From the data below, retype exactly the lines starting with the one that contains "杜卡迪會議旅遊事務處 (61, 119)" and ending with the one that contains "更多 (79, 579)", both included.

* **Dataset records**:
════
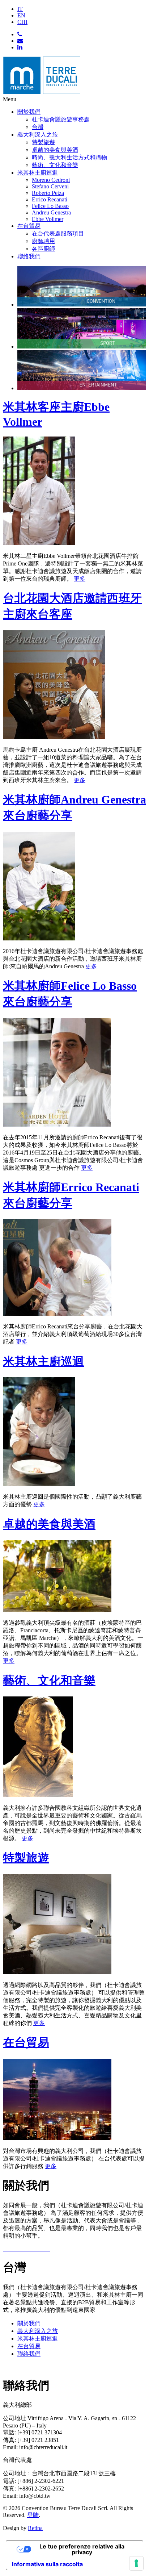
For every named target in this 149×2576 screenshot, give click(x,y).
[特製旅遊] (57, 1972)
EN (21, 15)
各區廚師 (43, 249)
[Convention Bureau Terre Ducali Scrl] (42, 92)
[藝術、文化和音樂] (38, 1795)
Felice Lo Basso (50, 206)
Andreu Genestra (51, 212)
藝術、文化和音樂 (55, 165)
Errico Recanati (49, 199)
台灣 (37, 127)
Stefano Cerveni (50, 186)
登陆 (33, 2515)
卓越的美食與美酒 (55, 150)
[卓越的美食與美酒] (57, 1610)
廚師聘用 (43, 241)
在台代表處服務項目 (58, 233)
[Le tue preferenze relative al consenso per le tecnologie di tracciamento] (136, 2563)
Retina (35, 2528)
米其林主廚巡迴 (37, 173)
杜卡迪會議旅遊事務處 (61, 119)
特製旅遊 (43, 142)
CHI (22, 22)
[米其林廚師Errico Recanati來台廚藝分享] (57, 1314)
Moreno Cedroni (51, 180)
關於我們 (29, 112)
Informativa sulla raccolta (47, 2564)
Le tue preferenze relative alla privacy (81, 2549)
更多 (79, 579)
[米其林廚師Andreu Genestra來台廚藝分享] (39, 938)
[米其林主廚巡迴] (39, 1484)
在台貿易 (29, 226)
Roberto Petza (48, 193)
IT (20, 9)
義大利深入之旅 (37, 134)
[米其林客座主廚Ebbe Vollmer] (39, 543)
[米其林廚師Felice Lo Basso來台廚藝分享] (57, 1125)
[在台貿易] (57, 2138)
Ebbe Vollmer (47, 219)
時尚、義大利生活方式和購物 (69, 157)
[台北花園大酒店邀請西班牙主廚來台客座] (54, 737)
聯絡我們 (29, 256)
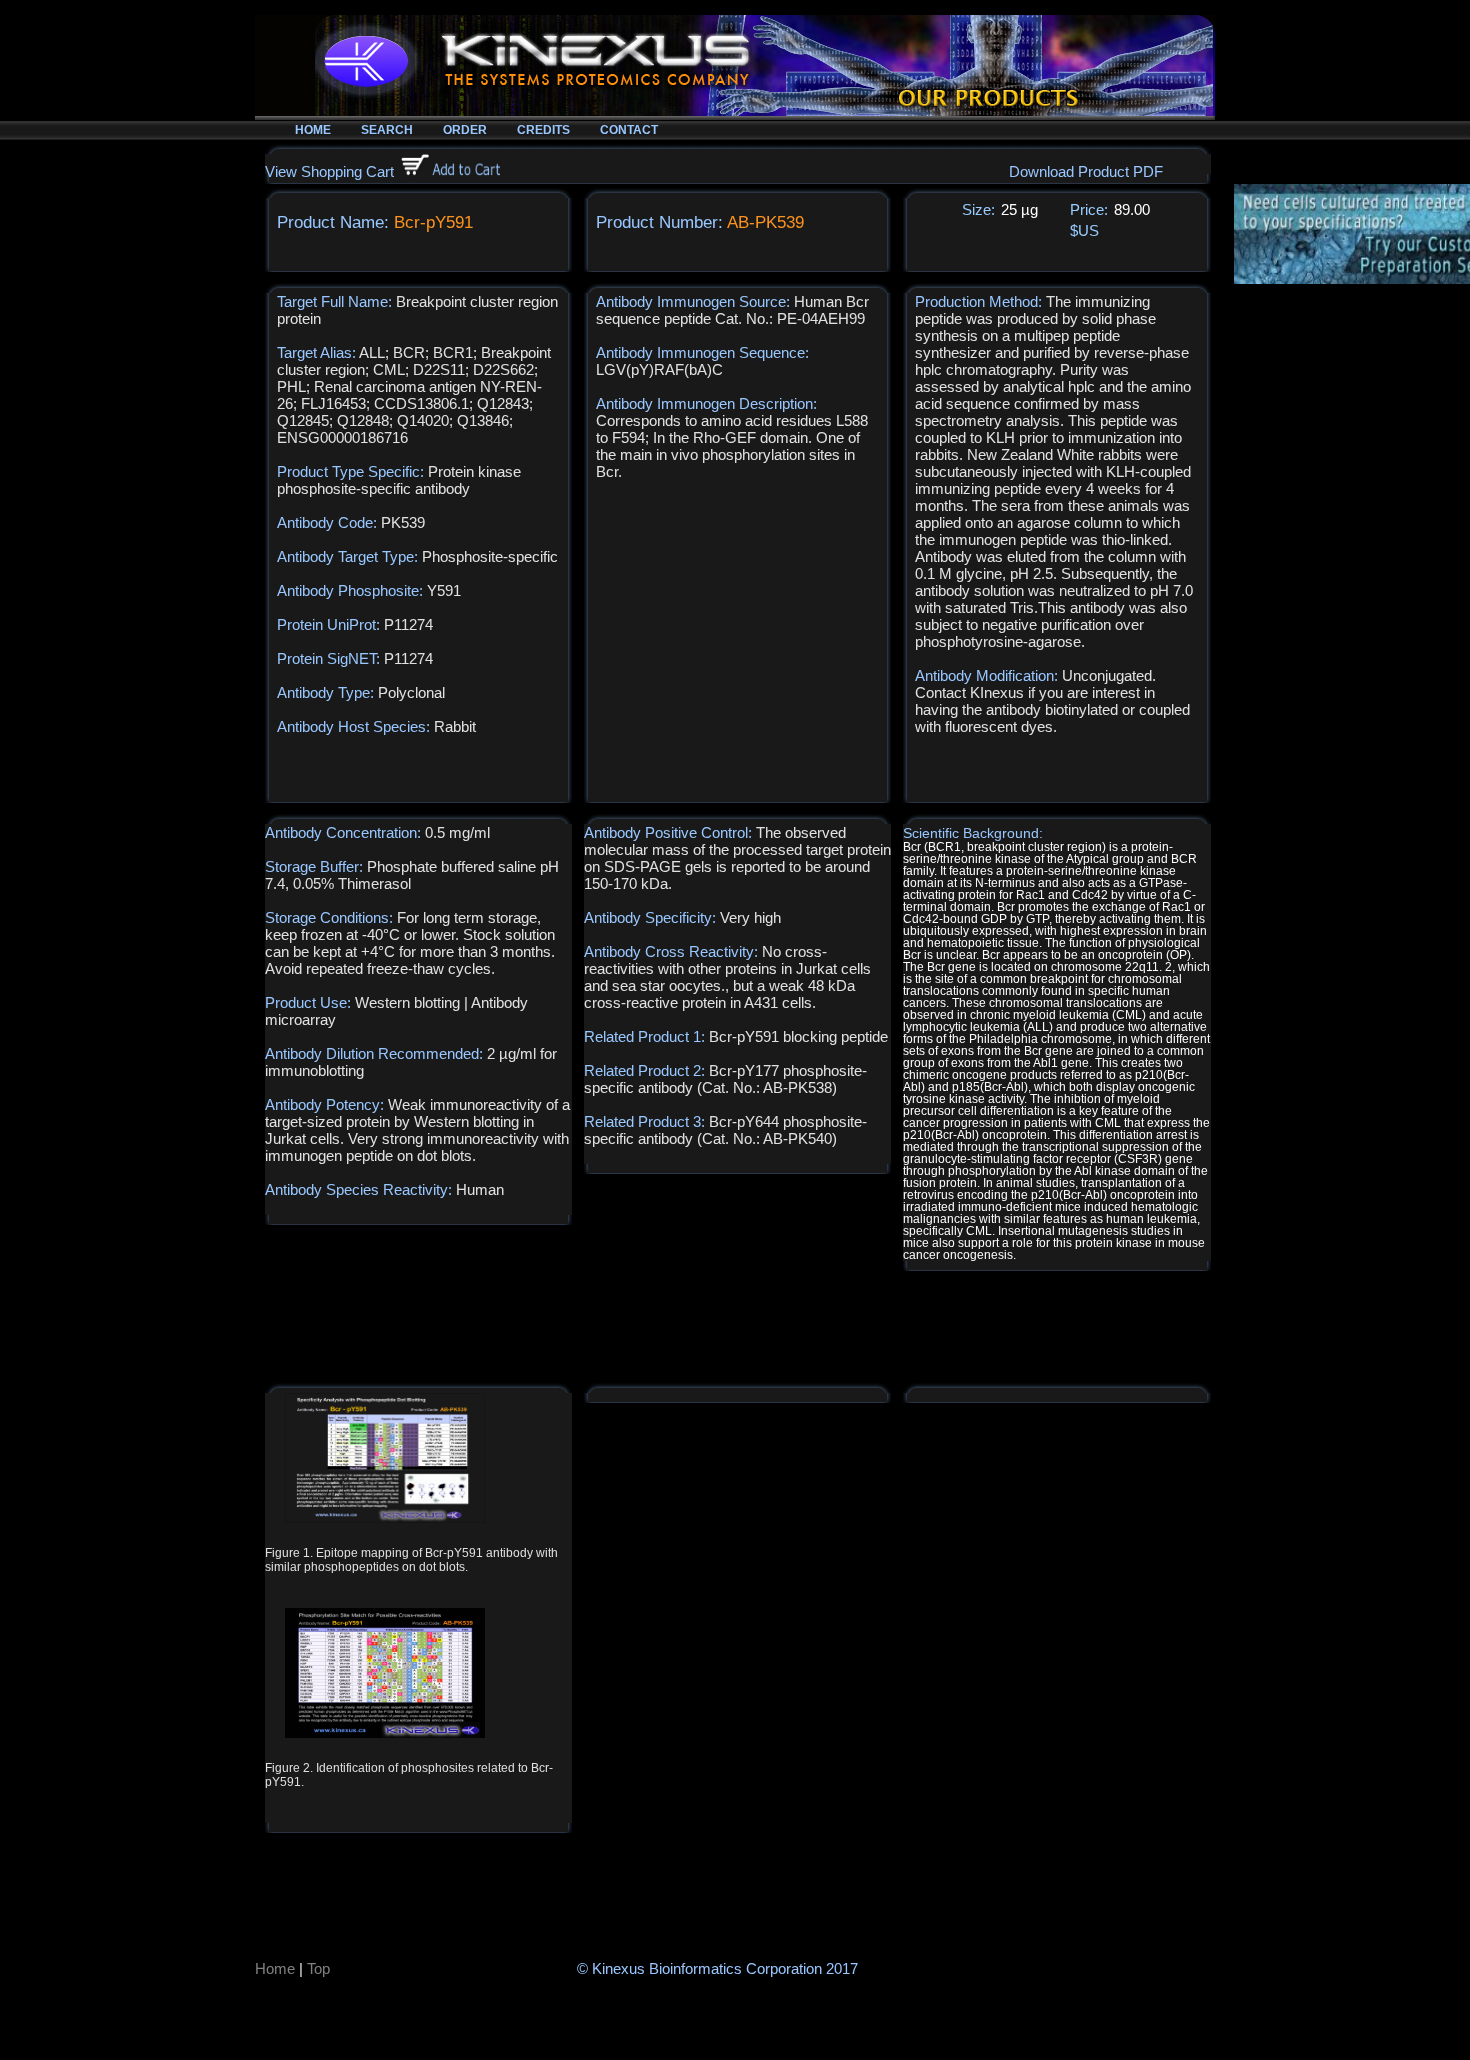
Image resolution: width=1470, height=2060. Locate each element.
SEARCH (387, 130)
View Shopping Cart (329, 171)
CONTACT (629, 130)
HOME (313, 130)
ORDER (465, 130)
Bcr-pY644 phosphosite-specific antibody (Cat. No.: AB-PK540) (725, 1130)
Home (275, 1968)
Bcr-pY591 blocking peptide (798, 1036)
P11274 (408, 624)
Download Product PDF (1086, 171)
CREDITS (543, 130)
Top (318, 1968)
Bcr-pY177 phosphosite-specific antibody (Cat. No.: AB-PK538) (725, 1079)
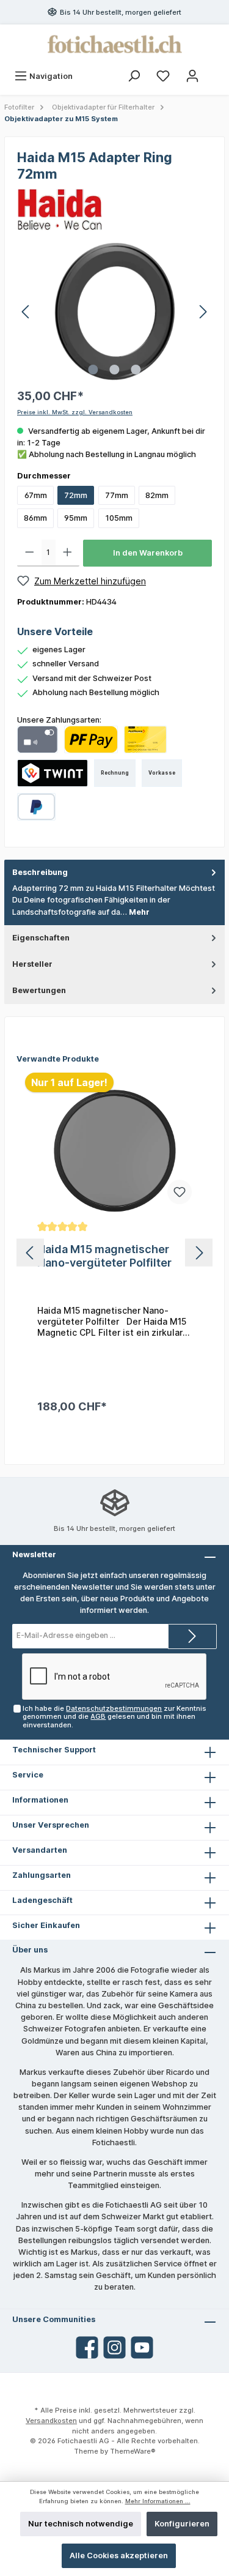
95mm (75, 518)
════
* **Result**:
杜卡迪會議旅遊事務處 (61, 119)
特製旅遊 (43, 142)
CHI (22, 22)
[米其林廚師Errico Recanati來台廚藝分享] (57, 1314)
Moreno Cedroni (51, 180)
關於我們 (29, 112)
Informativa sulla raccolta (47, 2564)
Le tue preferenze relative alla privacy (81, 2549)
更多 (79, 579)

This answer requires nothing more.